Tasks for this exercise —
a. Which configuration parameters does the Rate Limit - Basic policy page list? Give all of them.
b. Pick up the Rate Limit - Basic policy page after its last line and keep writing.

------ Text shown

Skip to content

Rate Limit - Basic

The Rate Limit - Basic policy enforces a simple request count limit on an LLM Provider or Proxy. Use it to cap the total number of requests allowed within a time window, regardless of token consumption.

Built-in Rate Limiting vs. Rate Limit - Basic Policy

The AI Workspace also has a first-class Rate Limiting tab on LLM Providers that provides request count and token count limits on the Backend scope (Per Consumer coming soon). The Rate Limit - Basic policy is a lightweight alternative that can be attached through the Guardrails interface when you need a simple per-route request cap.

Configuration Parameters

Parameter Required Description
Limits Yes A list of rate limit rules. Each rule specifies the maximum request count and the time window.
Limits[].Count Yes The maximum number of requests allowed within the duration.
Limits[].Duration Yes The time window for the limit (e.g., 60s, 1m, 1h).

Add This Policy

  1. Navigate to AI Workspace > LLM Providers or LLM Proxies.

------------
------ Provided data

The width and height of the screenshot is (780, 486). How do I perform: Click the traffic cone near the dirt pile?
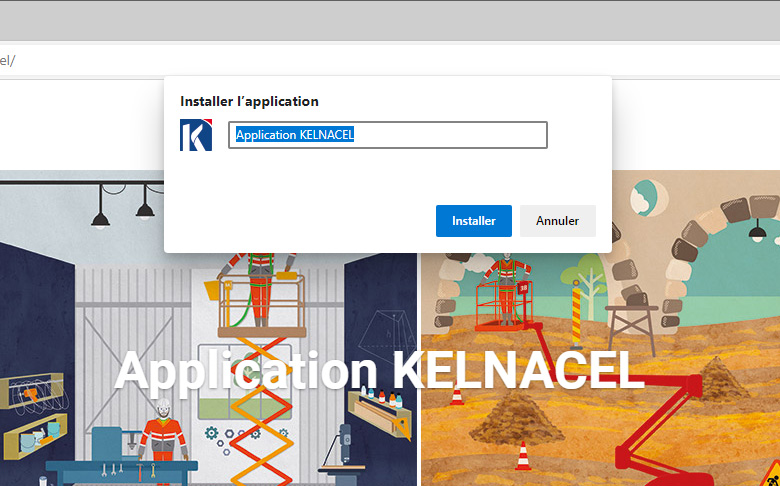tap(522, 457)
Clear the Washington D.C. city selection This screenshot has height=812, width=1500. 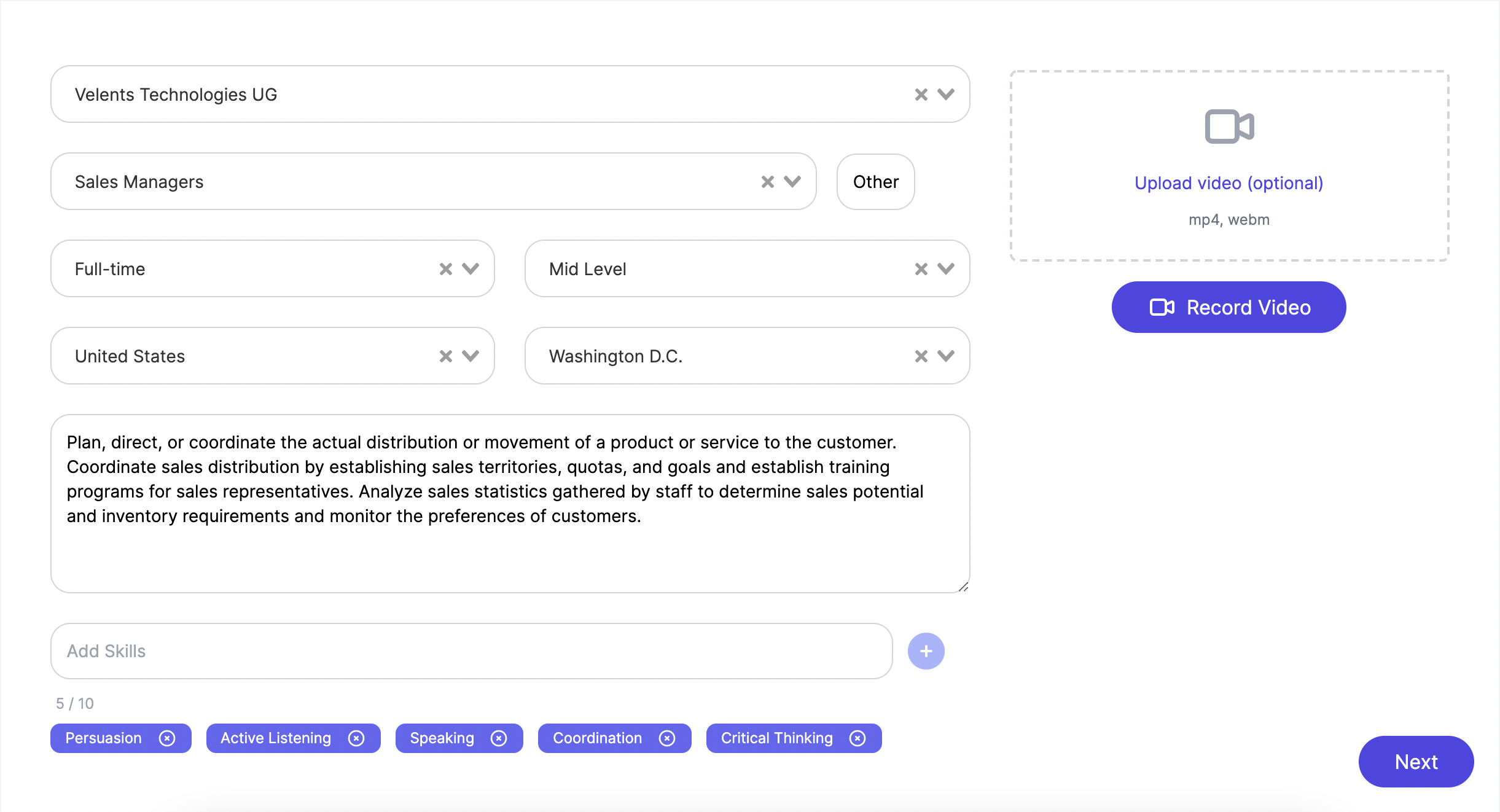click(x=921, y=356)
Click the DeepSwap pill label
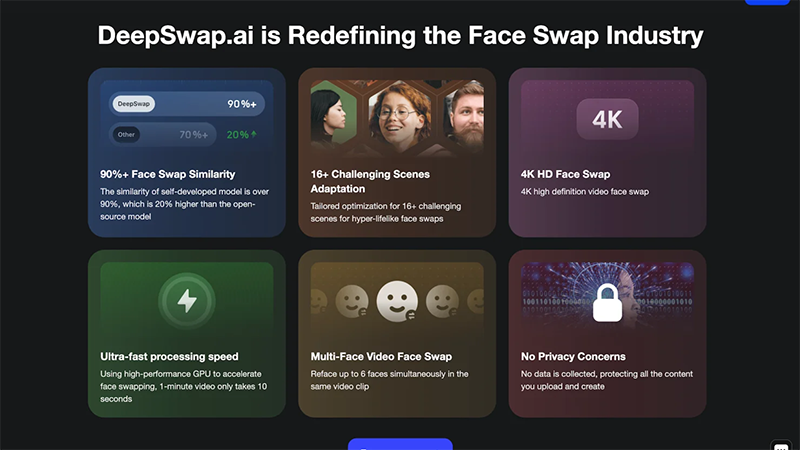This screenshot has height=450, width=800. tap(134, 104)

------------
------ Provided data

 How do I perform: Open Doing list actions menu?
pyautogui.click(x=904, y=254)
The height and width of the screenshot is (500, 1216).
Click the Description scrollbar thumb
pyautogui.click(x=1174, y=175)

------------

Responses for each task —
a. Limits, Limits[].Count, Limits[].Duration

b.
  2. Click on the provider or proxy name.
  3. Go to the Guardrails tab.
  4. Click + Add Guardrail and select Rate Limit - Basic from the sidebar.
  5. Add one or more limit rules with a Count and Duration.
  6. Click Add (for providers) or Submit (for proxies).
  7. Deploy the provider or proxy to apply the changes.

Behavior

  • Incoming requests are counted per route or API.
  • When the request count exceeds the configured limit within the time window, the gateway returns HTTP 429 Too Many Requests.
  • The counter resets after the duration elapses.
  • When multiple limit rules are configured, the most restrictive limit is enforced.